V. ДЕРПТ. ПРОФЕССУРА

1836—1841

Они хохотали. Словно он рассказывал им анекдоты, а не излагал учение о суставах.

— Как смешно он говорит! — воскликнул один студент.

— Что за варварский акцент! — отозвался другой. Заканчивая первую лекцию, Пирогов сказал:

— Господа, вы слышите, что я худо говорю по-немецки. Поэтому мои лекции могут оказаться не такими ясными, как мне бы хотелось. Прошу вас сообщать после каждой лекции, в чем я не был достаточно вами понят, и я готов вновь повторять и объяснять все, что необходимо.

Когда слушатели расходились, один сказал:

—  Он читает дельно.

—  Знает! — коротко отозвался другой.

Скоро хирургия стала у дерптских студентов одним из любимейших предметов. Ученики попросили у Пирогова его портрет. Он подарил им литографию с надписью: «Мое искреннейшее желание, чтобы мои ученики относились ко мне с критикой, моя цель будет достигнута только тогда, когда они убедятся в том, что я действую п о с л е д о в а т е л ь н о; действую ли я правильно? — это другое дело; это смогут показать лишь время и опыт».

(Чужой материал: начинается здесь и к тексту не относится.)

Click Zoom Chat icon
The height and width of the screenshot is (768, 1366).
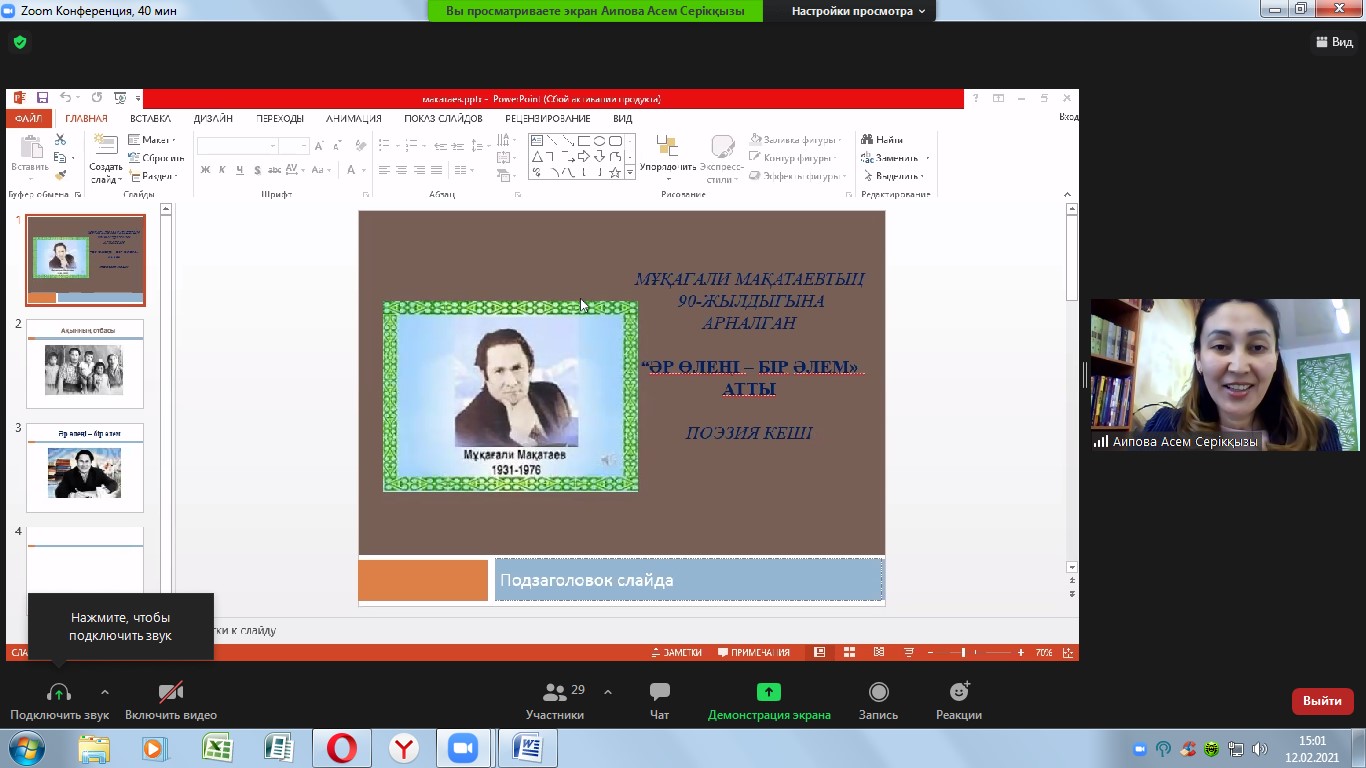659,692
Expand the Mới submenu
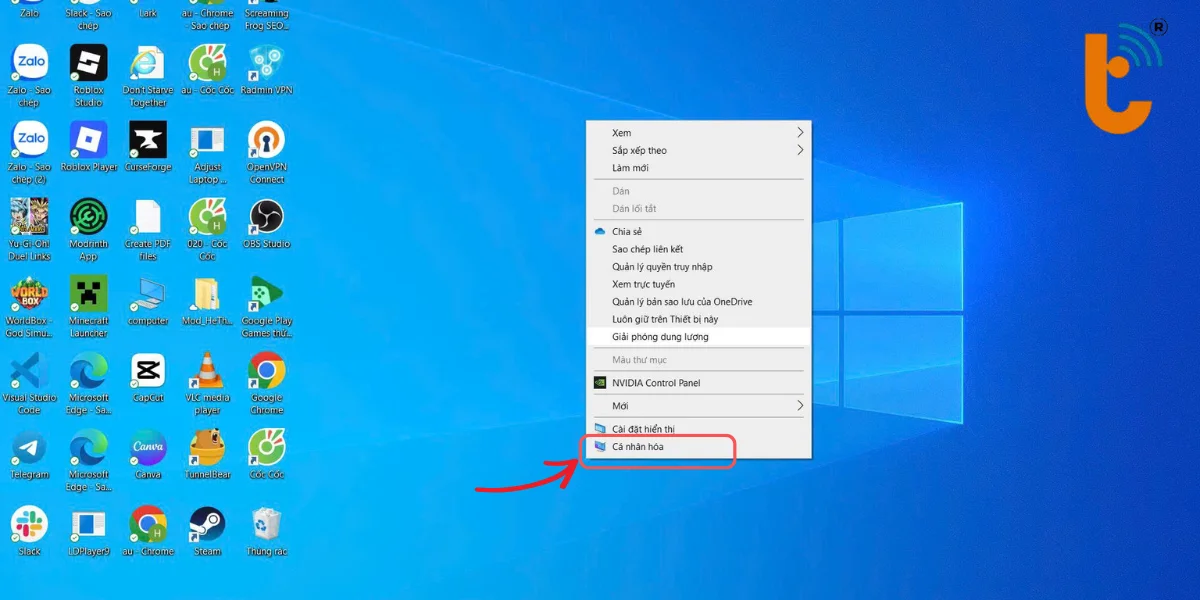Image resolution: width=1200 pixels, height=600 pixels. [698, 406]
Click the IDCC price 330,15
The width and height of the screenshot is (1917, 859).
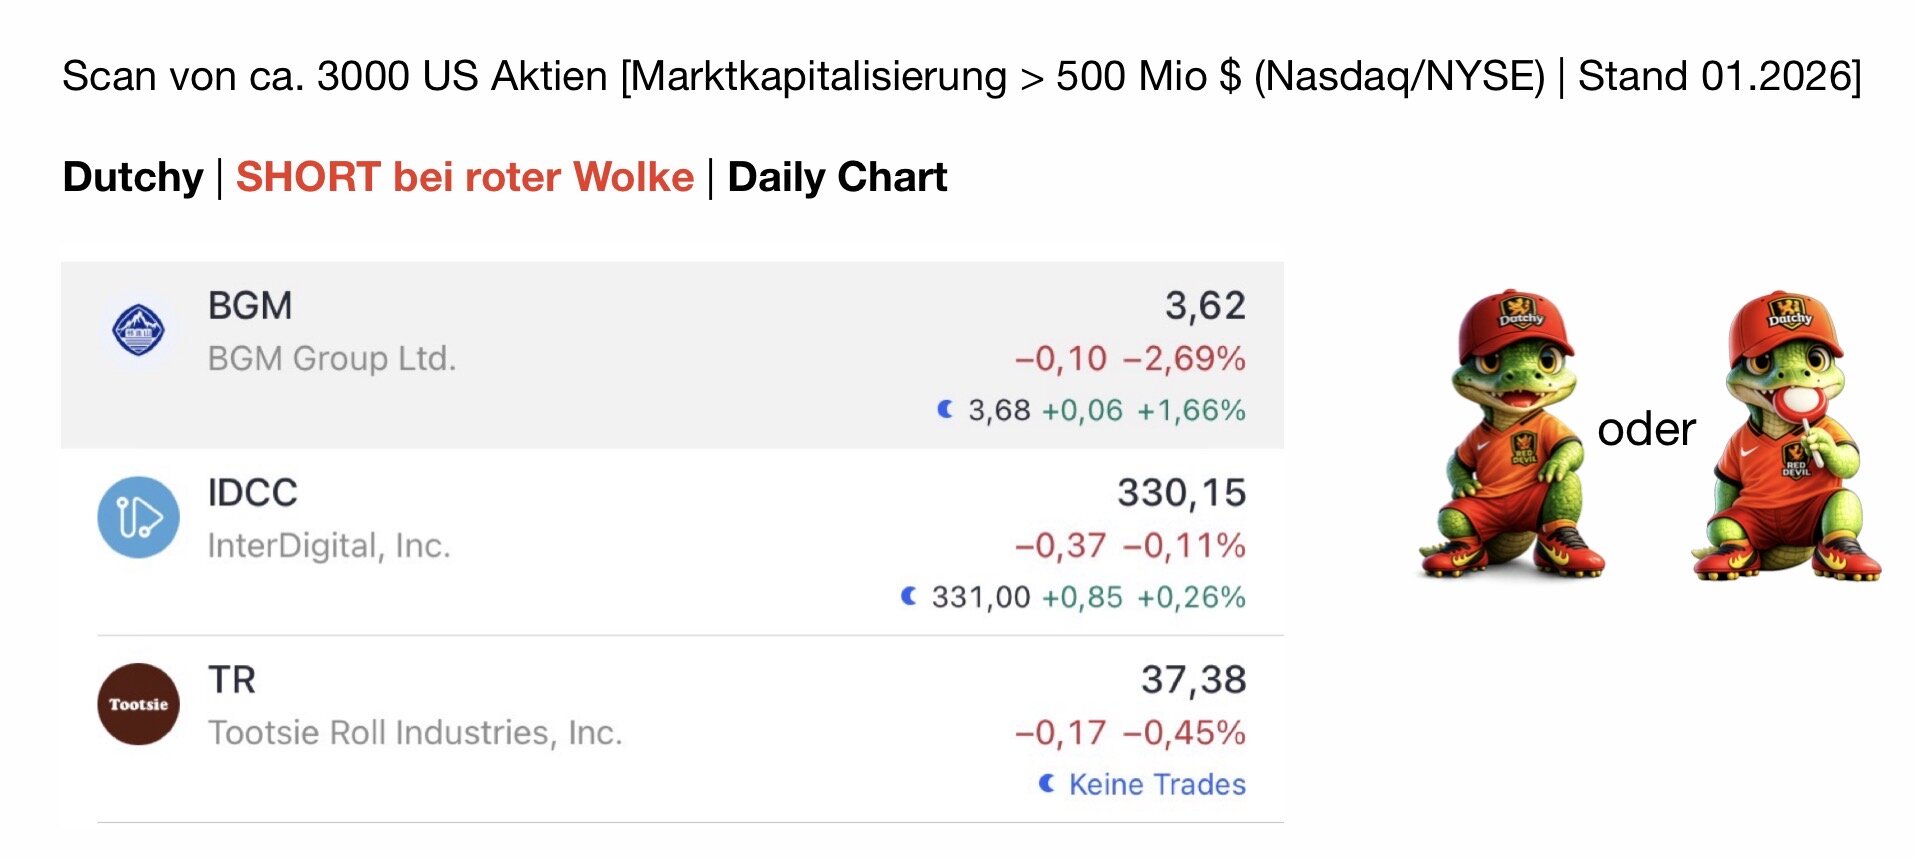click(1181, 492)
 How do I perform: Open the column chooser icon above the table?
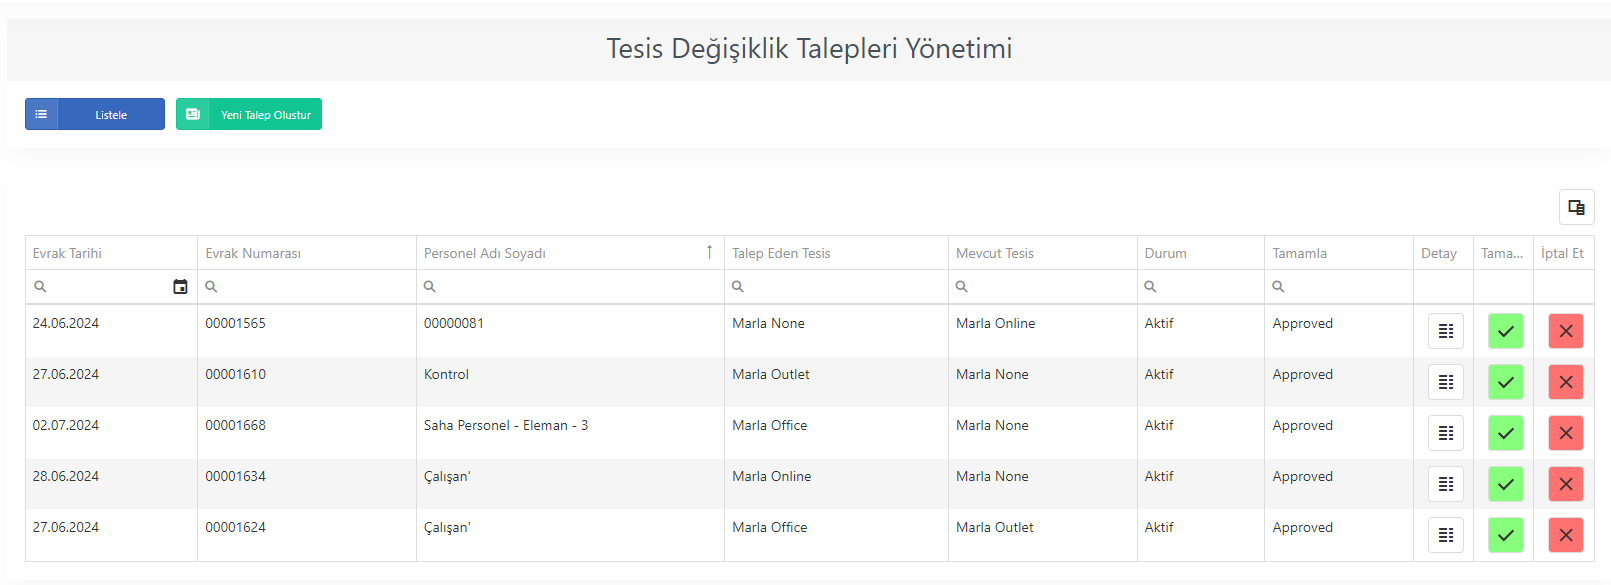pyautogui.click(x=1576, y=207)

Пирогов увлеченно читал «Исповедь» Жан-Жака Руссо, быть может, откровеннейшую из исповедей. «Я хочу показать людям человека во всей его неприкрашенной правде, — писал Руссо, — и этот человек — я сам». Только жестокосердный, утверждал Пирогов, станет смеяться над добровольной исповедью ближнего. Только невежда стает обвинять в невежестве человека, открыто признавшего свою ошибку. Порой восхищаются ловкостью и аплодируют хитрости. Уважают — честность.

Честная исповедь — всегда мужество, в медицине — вдвойне. Врач, признавший грубую ошибку, по существу, публично обвиняет себя в убийстве или нанесении увечья. Открытые исповеди врачей никогда не были в моде. Пирогов видел, как знаменитости не допускают коллег в свои клиники, подтасовывают факты, затемняют истину, отвергая обвинения и подыскивая оправдания. Знаменитости были учителями, потому лгали дважды — перед настоящим и перед будущим. Они отдавали свои ошибки ученикам.

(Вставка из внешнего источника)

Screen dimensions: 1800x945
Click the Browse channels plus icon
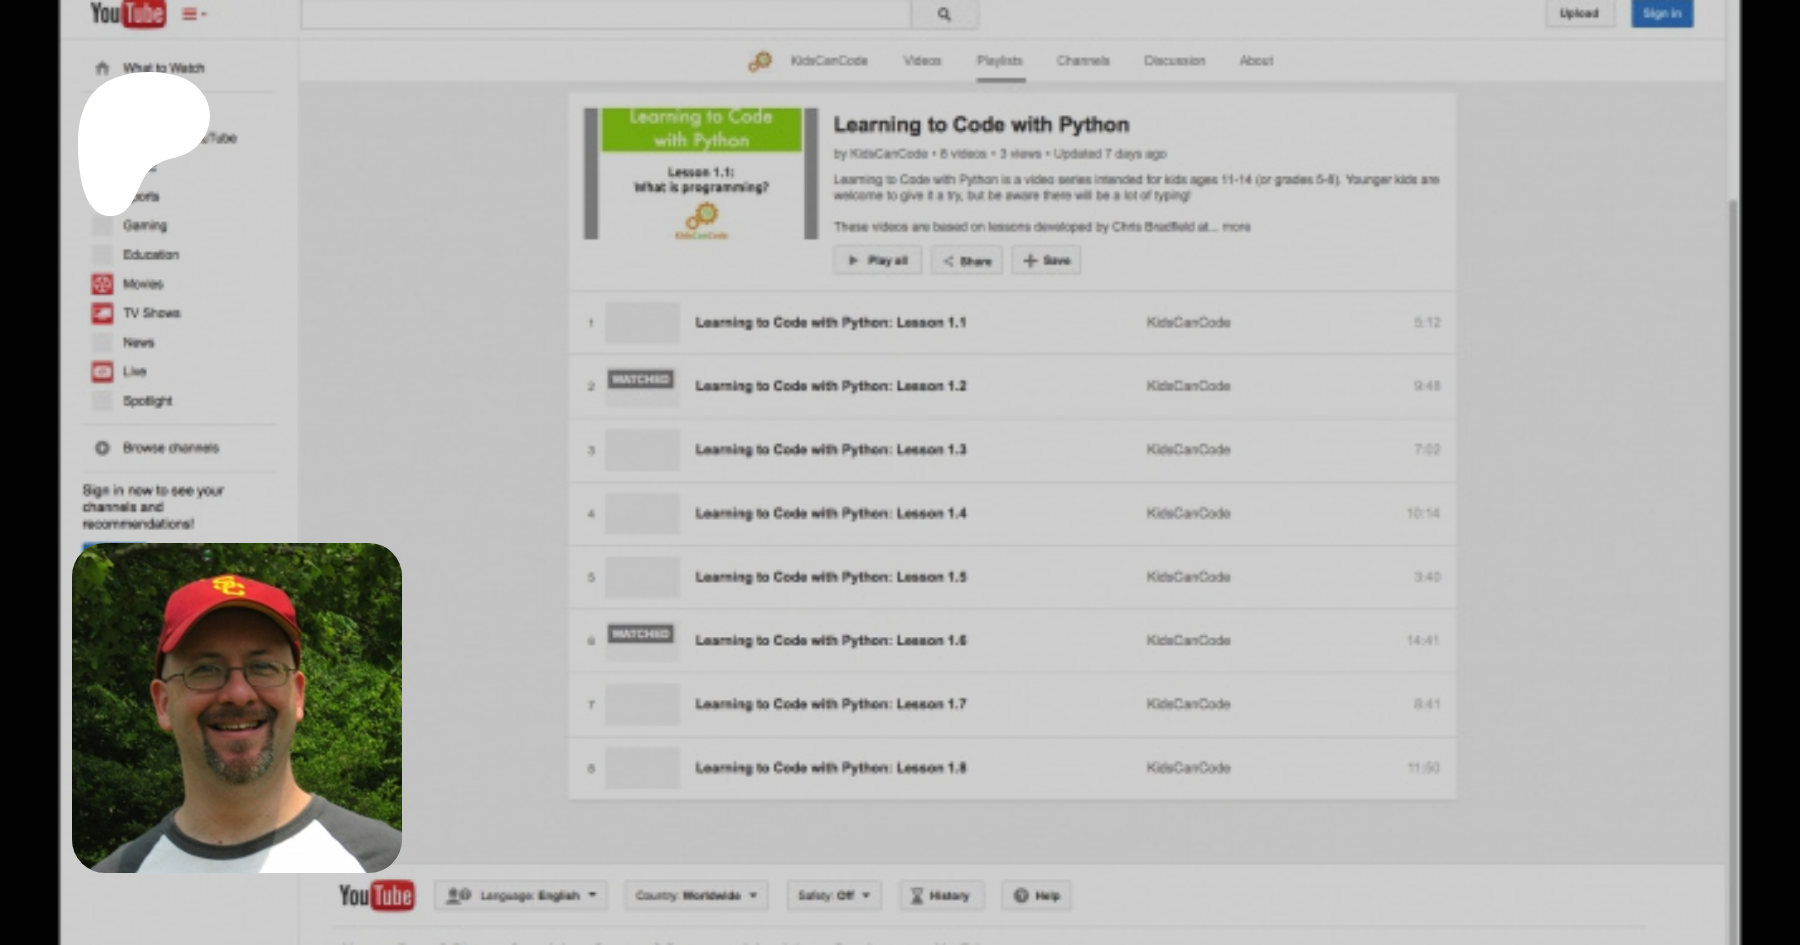(x=102, y=448)
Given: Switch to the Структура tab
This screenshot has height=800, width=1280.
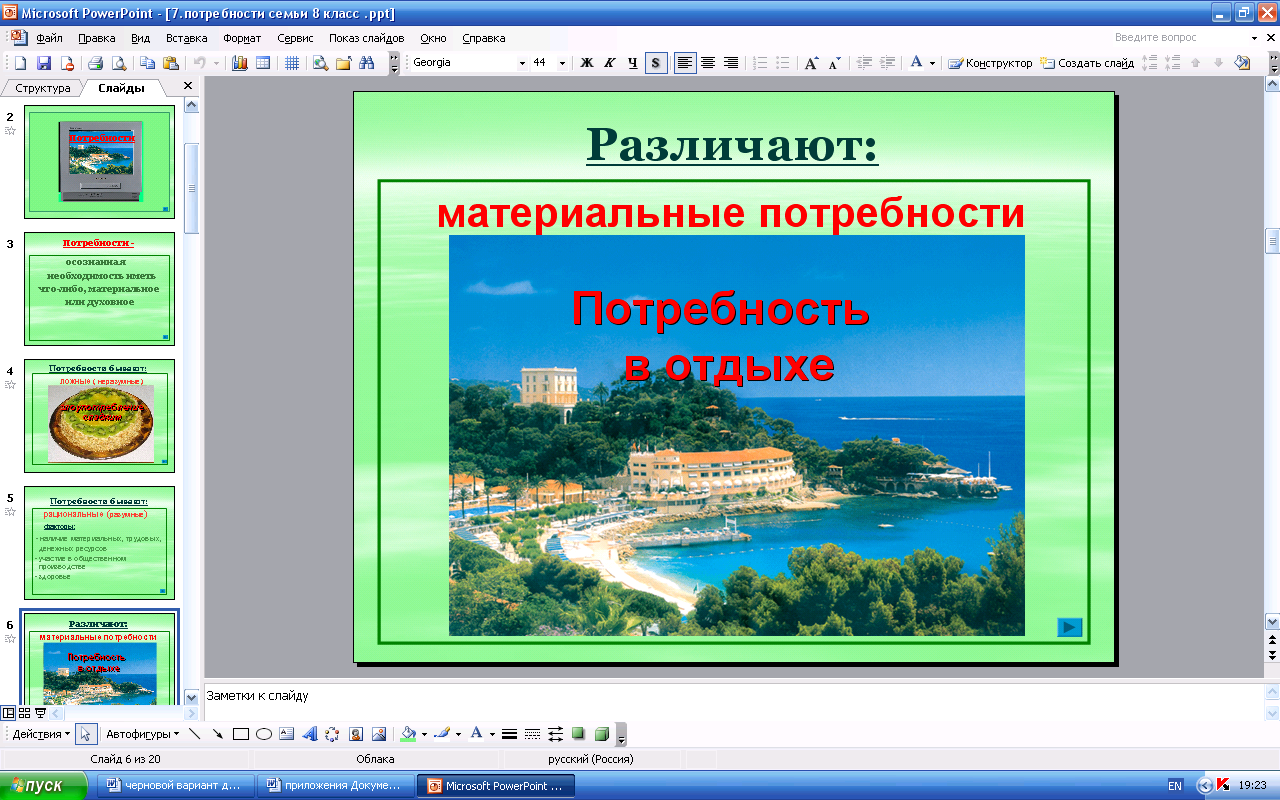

«Видев все это, я положил себе за правило, при первом моем вступлении на кафедру, ничего не скрывать от моих учеников, и если не сейчас же, то потом, и немедля, открывать перед ними сделанную мною ошибку — будет ли она в диагнозе или в лечении болезни». Молодой профессор Пирогов начал с того, что объявил главным девизом своей деятельности абсолютную научную честность. Этот девиз он пронес через всю жизнь. Через два десятилетия он подводил итоги: «От прошлого осталось ненарушимым только одно направление, состоящее в откровенном обнаруживании успеха и неуспеха в практике. С этим направлением я начал врачебное поприще, с ним и окончу».

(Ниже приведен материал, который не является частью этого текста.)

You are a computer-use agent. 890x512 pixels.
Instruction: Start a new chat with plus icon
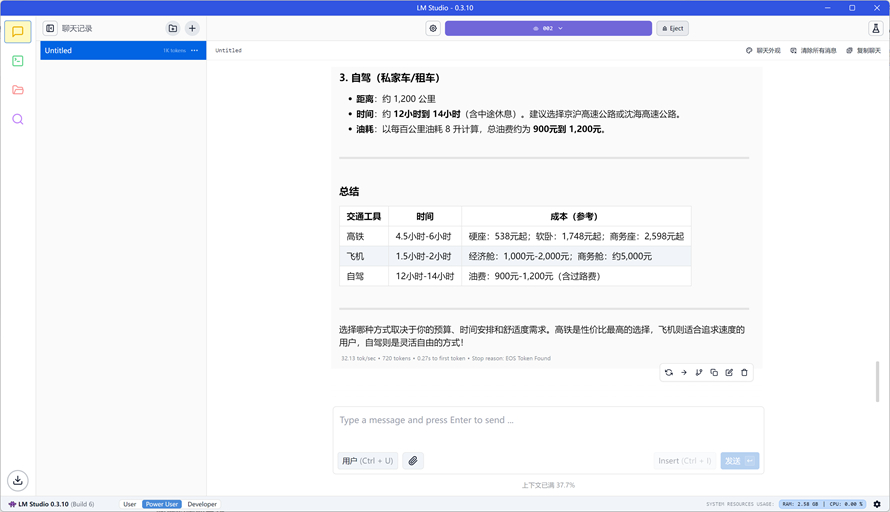(192, 28)
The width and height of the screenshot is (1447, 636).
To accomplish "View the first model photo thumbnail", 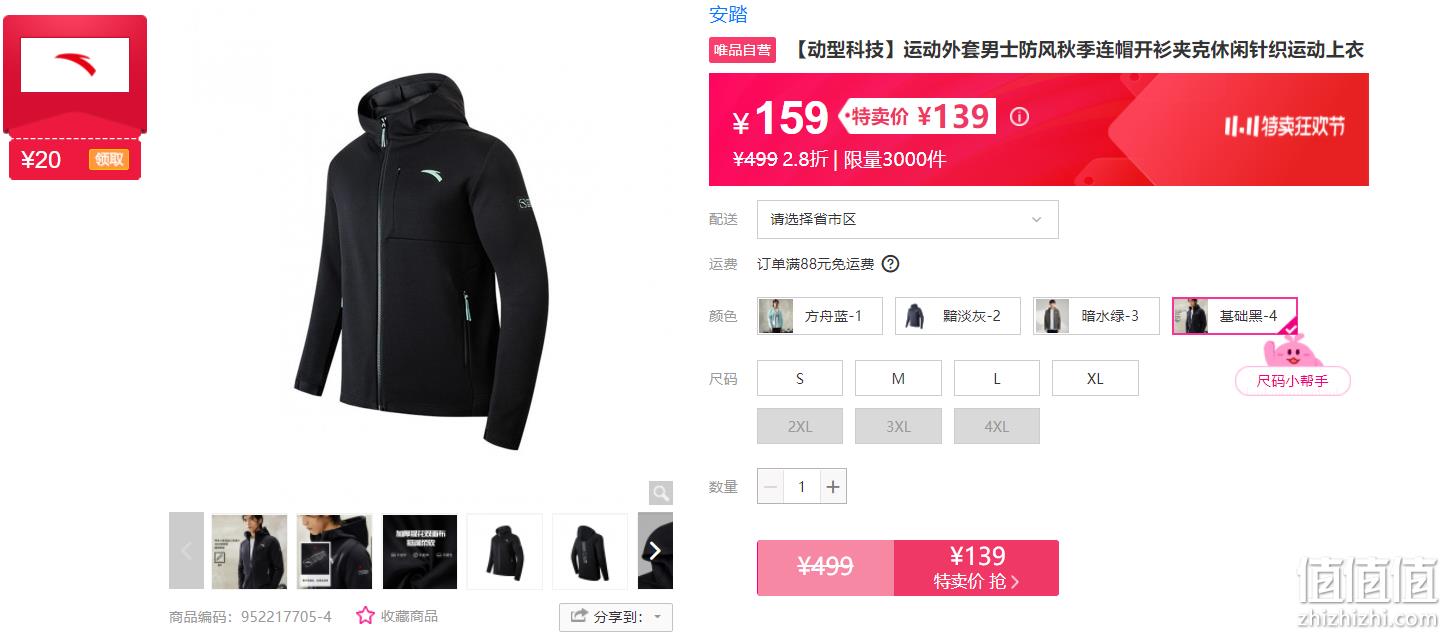I will (x=249, y=551).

В 1837 году — на втором году профессуры — Пирогов выпустил первый том «Анналов хирургического отделения клиники императорского университета в Дерпте». В 1839 году вышел в свет еще один том.

«Анналы» — это собрание историй болезни, распределенных по разделам в зависимости от характера заболевания. Подробные, тщательные описания сопровождаются статьями-обобщениями, хроника перемежается размышлениями, заметками, выводами.

В двух предисловиях Пирогов просит прощения у Горация. Римский поэт Квинт Гораций Флакк советовал: «…Лет на девять спрячь ты, что написал: пока не издашь — переделывать ловко, а всенародно заявленных слов ничем не воротишь». Пирогов объясняет, почему не может следовать совету мудрого римлянина. Молодой профессор не в силах ждать, он обязан скорее обнародовать свои ошибки, чтобы предостеречь от таких же ошибок других людей, менее сведущих. Промахи не постыдны — они неизбежны. Не тот должен стыдиться, кто ошибается, а тот, кто не признает ошибок, ловчит, затемняет истину.